** Records shown follows **

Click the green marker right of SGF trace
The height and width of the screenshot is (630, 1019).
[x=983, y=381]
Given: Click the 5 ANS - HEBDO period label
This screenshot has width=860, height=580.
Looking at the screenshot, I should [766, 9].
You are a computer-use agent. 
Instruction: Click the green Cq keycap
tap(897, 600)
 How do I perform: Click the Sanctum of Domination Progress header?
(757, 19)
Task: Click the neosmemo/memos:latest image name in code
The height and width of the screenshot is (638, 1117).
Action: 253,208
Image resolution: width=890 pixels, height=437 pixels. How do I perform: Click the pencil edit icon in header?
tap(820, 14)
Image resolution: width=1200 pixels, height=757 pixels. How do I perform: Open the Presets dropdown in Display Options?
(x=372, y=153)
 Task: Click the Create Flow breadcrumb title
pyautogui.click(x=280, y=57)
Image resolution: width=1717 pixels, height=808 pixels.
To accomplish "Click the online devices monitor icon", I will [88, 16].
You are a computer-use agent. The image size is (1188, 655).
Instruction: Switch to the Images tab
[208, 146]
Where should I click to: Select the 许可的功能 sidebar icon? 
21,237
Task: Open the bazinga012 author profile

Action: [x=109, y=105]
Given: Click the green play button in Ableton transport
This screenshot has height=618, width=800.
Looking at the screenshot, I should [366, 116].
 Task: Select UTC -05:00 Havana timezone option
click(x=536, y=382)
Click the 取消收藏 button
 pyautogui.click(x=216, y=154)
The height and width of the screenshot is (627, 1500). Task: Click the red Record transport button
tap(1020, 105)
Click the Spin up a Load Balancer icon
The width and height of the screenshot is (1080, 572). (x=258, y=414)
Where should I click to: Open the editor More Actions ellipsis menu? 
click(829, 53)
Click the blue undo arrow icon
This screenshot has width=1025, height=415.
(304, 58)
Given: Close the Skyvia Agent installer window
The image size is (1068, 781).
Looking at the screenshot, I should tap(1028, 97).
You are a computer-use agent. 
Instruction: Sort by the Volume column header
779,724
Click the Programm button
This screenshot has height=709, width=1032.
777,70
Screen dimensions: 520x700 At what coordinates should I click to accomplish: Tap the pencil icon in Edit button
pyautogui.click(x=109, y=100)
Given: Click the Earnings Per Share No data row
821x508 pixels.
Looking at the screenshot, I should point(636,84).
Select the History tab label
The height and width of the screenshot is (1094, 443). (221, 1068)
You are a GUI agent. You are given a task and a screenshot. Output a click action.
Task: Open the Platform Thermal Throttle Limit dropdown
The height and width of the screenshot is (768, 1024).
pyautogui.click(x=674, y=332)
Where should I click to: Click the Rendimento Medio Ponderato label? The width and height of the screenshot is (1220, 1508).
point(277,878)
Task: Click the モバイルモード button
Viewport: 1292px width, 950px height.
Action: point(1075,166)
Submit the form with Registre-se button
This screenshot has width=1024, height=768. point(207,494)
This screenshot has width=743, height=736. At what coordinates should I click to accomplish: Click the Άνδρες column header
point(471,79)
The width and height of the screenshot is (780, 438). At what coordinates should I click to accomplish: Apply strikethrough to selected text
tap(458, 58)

** End of Records shown **

What to produce
Would you retype the whole listing, exactly as it reads?

Response area
Click the green marker right of SGF trace
The height and width of the screenshot is (630, 1019).
[x=983, y=381]
Given: Click the 5 ANS - HEBDO period label
This screenshot has width=860, height=580.
Looking at the screenshot, I should [766, 9].
You are a computer-use agent. 
Instruction: Click the green Cq keycap
tap(897, 600)
 How do I perform: Click the Sanctum of Domination Progress header?
(757, 19)
Task: Click the neosmemo/memos:latest image name in code
The height and width of the screenshot is (638, 1117).
Action: 253,208
Image resolution: width=890 pixels, height=437 pixels. How do I perform: Click the pencil edit icon in header?
tap(820, 14)
Image resolution: width=1200 pixels, height=757 pixels. How do I perform: Open the Presets dropdown in Display Options?
(x=372, y=153)
 Task: Click the Create Flow breadcrumb title
pyautogui.click(x=280, y=57)
Image resolution: width=1717 pixels, height=808 pixels.
To accomplish "Click the online devices monitor icon", I will [88, 16].
You are a computer-use agent. The image size is (1188, 655).
Instruction: Switch to the Images tab
[208, 146]
Where should I click to: Select the 许可的功能 sidebar icon? 
21,237
Task: Open the bazinga012 author profile

Action: [x=109, y=105]
Given: Click the green play button in Ableton transport
This screenshot has height=618, width=800.
Looking at the screenshot, I should [366, 116].
 Task: Select UTC -05:00 Havana timezone option
click(x=536, y=382)
Click the 取消收藏 button
 pyautogui.click(x=216, y=154)
The height and width of the screenshot is (627, 1500). Task: Click the red Record transport button
tap(1020, 105)
Click the Spin up a Load Balancer icon
The width and height of the screenshot is (1080, 572). (x=258, y=414)
Where should I click to: Open the editor More Actions ellipsis menu? 
click(829, 53)
Click the blue undo arrow icon
This screenshot has width=1025, height=415.
(304, 58)
Given: Close the Skyvia Agent installer window
The image size is (1068, 781).
Looking at the screenshot, I should tap(1028, 97).
You are a computer-use agent. 
Instruction: Sort by the Volume column header
779,724
Click the Programm button
This screenshot has height=709, width=1032.
777,70
Screen dimensions: 520x700 At what coordinates should I click to accomplish: Tap the pencil icon in Edit button
pyautogui.click(x=109, y=100)
Given: Click the Earnings Per Share No data row
821x508 pixels.
Looking at the screenshot, I should point(636,84).
Select the History tab label
The height and width of the screenshot is (1094, 443). (221, 1068)
You are a GUI agent. You are given a task and a screenshot. Output a click action.
Task: Open the Platform Thermal Throttle Limit dropdown
The height and width of the screenshot is (768, 1024).
pyautogui.click(x=674, y=332)
Where should I click to: Click the Rendimento Medio Ponderato label? The width and height of the screenshot is (1220, 1508).
point(277,878)
Task: Click the モバイルモード button
Viewport: 1292px width, 950px height.
Action: point(1075,166)
Submit the form with Registre-se button
This screenshot has width=1024, height=768. point(207,494)
This screenshot has width=743, height=736. At what coordinates should I click to accomplish: Click the Άνδρες column header
point(471,79)
The width and height of the screenshot is (780, 438). At what coordinates should I click to accomplish: Apply strikethrough to selected text
tap(458, 58)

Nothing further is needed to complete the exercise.